Soit un état d’esprit ou une ambivalence ( chez moi) difficile à concilier, par moments, avec certaines compétitions et certaines situations où il faut d’abord penser à soi avant tout. Et être le plus rapide possible pour agir ou décider sans se préoccuper des conséquences ou des désagréments pour les autres ou notre entourage. Ces femmes militaires, de toute évidence, sont moins ambivalentes et moins tourmentées que moi devant ce genre de choix ou de dilemme. C’est peut-être ce qui nous différencie le plus psychologiquement, et ce qui fait d’elles des guerrières et des militaires « accomplies », des soldats ou des compétitrices plus que des « femmes » et  des « personnes ». Tandis que je persiste, moi, dans une espèce d’entre-deux tantôt rassurant et tantôt satisfaisant, tantôt insatisfaisant.  Entre être un soldat ou un compétiteur ou être une personne.

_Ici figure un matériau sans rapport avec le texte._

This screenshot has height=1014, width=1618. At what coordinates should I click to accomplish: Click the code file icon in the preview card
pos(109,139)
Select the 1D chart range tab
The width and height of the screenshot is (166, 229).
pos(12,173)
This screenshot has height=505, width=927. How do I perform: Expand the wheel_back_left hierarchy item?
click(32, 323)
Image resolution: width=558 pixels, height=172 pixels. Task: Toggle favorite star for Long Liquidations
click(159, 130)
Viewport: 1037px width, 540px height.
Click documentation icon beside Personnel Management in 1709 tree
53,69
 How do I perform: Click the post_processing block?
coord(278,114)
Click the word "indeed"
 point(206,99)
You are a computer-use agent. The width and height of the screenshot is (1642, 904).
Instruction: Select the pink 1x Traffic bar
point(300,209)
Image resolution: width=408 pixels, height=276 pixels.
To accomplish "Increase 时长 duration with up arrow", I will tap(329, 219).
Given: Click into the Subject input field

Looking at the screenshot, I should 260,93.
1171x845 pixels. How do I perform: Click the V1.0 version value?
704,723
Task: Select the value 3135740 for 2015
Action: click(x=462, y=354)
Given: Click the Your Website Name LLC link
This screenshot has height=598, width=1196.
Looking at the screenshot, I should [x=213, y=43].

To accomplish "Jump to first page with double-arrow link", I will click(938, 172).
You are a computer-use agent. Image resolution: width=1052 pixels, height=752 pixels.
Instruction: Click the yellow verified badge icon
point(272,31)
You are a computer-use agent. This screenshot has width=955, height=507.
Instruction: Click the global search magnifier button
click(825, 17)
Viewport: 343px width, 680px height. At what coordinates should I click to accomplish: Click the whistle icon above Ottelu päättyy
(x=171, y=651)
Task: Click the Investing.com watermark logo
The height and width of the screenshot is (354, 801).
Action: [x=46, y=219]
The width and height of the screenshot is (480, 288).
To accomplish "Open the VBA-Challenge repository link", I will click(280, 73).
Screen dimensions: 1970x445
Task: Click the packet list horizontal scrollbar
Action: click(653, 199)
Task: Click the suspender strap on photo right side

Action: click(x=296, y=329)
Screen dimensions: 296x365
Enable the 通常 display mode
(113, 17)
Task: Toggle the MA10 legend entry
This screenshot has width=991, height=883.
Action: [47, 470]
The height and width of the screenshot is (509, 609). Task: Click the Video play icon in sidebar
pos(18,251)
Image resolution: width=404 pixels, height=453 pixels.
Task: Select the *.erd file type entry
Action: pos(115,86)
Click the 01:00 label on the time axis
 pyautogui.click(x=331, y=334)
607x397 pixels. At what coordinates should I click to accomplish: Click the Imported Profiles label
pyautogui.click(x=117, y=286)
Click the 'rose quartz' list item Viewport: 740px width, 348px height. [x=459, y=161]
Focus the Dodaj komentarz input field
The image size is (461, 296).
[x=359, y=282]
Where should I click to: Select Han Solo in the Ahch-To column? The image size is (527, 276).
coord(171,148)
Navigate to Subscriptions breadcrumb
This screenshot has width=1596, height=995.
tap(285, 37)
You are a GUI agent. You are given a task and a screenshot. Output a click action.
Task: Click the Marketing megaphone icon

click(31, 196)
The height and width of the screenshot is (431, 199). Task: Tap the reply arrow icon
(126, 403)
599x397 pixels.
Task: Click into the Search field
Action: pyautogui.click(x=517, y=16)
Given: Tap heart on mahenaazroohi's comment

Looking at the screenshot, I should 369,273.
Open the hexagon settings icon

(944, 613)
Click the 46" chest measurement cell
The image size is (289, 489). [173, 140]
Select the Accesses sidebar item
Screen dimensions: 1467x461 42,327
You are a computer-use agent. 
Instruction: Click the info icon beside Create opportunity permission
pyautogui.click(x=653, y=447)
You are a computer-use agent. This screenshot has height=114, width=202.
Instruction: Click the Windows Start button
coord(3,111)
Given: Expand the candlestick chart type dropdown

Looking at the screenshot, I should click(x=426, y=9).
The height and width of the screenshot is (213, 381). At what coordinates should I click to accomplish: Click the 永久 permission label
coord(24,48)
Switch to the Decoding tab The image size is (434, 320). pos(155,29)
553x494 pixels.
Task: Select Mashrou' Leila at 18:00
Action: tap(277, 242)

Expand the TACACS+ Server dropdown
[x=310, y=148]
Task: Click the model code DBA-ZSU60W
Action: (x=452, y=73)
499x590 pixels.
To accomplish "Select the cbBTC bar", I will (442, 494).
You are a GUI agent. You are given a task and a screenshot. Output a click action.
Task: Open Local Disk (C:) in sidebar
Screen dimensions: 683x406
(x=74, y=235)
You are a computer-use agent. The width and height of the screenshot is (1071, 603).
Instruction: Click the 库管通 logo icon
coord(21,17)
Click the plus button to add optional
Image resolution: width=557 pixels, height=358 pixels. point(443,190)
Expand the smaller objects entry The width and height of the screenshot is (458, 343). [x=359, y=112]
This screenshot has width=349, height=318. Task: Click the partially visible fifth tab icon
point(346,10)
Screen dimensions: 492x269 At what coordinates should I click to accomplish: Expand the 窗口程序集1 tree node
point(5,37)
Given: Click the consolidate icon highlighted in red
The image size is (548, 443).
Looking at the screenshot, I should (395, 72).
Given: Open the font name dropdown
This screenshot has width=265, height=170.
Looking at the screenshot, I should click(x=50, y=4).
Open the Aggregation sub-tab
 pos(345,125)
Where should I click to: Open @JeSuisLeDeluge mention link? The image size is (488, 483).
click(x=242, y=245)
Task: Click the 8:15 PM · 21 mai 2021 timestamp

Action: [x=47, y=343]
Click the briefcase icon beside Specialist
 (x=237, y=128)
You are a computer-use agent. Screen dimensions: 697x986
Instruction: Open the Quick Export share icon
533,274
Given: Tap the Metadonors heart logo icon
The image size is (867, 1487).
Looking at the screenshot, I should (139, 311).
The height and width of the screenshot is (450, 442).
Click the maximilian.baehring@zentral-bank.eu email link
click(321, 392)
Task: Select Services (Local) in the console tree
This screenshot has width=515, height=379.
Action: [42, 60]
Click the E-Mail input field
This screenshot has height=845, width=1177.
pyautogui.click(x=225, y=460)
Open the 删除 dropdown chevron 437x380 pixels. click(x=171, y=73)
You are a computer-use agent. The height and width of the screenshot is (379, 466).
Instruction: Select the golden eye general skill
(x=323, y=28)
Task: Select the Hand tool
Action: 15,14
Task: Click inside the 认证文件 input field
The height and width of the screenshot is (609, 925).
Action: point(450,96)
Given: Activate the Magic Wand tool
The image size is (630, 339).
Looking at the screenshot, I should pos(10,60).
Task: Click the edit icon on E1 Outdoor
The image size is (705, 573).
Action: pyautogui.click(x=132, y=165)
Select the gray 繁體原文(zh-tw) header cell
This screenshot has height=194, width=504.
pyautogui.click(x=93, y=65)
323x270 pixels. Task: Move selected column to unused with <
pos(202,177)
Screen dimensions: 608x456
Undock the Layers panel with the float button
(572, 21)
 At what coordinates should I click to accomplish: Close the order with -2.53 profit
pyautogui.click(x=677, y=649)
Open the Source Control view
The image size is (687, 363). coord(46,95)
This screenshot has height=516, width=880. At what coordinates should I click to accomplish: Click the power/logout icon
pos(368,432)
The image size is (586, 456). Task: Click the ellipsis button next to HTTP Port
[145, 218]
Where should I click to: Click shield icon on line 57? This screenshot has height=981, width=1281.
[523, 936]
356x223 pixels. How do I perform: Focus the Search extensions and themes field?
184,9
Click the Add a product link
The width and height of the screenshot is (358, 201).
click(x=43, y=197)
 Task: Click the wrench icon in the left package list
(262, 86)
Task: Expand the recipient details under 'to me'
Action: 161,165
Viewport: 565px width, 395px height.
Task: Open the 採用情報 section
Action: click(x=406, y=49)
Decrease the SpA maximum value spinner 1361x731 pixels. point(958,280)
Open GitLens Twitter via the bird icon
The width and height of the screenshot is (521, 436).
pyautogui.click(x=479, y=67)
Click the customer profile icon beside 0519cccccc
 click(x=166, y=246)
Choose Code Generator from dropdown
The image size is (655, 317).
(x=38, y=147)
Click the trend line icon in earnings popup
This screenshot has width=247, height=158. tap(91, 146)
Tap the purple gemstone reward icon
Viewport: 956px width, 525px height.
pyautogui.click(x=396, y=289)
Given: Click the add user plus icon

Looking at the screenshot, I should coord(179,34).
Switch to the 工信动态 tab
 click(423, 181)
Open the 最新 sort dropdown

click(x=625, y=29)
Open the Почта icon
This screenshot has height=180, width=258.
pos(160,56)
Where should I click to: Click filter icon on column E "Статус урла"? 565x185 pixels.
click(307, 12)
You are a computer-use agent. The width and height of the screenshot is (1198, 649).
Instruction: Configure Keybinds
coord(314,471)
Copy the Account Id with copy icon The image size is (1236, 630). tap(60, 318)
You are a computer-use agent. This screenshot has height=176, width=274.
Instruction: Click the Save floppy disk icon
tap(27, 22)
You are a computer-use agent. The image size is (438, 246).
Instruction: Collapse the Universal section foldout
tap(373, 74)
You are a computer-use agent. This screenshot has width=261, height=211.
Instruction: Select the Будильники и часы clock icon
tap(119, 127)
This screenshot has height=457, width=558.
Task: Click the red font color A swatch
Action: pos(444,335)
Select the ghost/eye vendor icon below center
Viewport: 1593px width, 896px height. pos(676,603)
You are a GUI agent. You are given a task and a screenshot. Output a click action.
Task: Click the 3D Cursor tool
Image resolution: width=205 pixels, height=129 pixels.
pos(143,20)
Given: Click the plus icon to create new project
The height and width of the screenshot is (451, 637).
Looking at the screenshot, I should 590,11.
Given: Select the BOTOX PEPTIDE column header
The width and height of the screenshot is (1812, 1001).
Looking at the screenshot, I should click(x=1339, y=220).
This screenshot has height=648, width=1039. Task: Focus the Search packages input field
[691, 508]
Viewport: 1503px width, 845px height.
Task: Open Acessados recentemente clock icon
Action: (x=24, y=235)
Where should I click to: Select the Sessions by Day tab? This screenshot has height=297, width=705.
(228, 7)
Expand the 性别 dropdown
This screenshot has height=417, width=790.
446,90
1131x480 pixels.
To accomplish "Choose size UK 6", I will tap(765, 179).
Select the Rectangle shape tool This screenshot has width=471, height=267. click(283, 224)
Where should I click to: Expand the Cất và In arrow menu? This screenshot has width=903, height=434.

A ceci près que ces femmes militaires exercent sur des terrains de guerre en tant que soldats  au service de l’Etat français là où, moi, j’exerce par temps de paix, en tant que soignant également au service de l’Etat français mais dans la vie civile.

Si nous pouvons nous ressembler, ces femmes militaires et moi, les contextes dans lesquels nous avons à agir,  les moyens d’actions dont nous disposons et les buts que nous visons pour nos missions respectives sont différents. 

Mais il n’existe pas de décision parfaite. Il existe plutôt des choix et des conséquences que nous sommes prêts ou capables d’accepter.

Ou incapables.

Des conséquences que nous ne pouvons pas toujours prévoir ni maitriser.

Et,  j’ai sans doute eu besoin de lire ce livre pour continuer d’apprendre qu’il faut se faire confiance et donc apprendre à  moins tergiverser. Apprendre à accepter aussi l’irréparable comme l’inconcevable.  

Cette conclusion efface tout ce qui suivait ensuite dans cet article lors de sa première publication.

 

Franck Unimon, ce vendredi 26 septembre 2025 puis ce samedi 27 septembre 2025.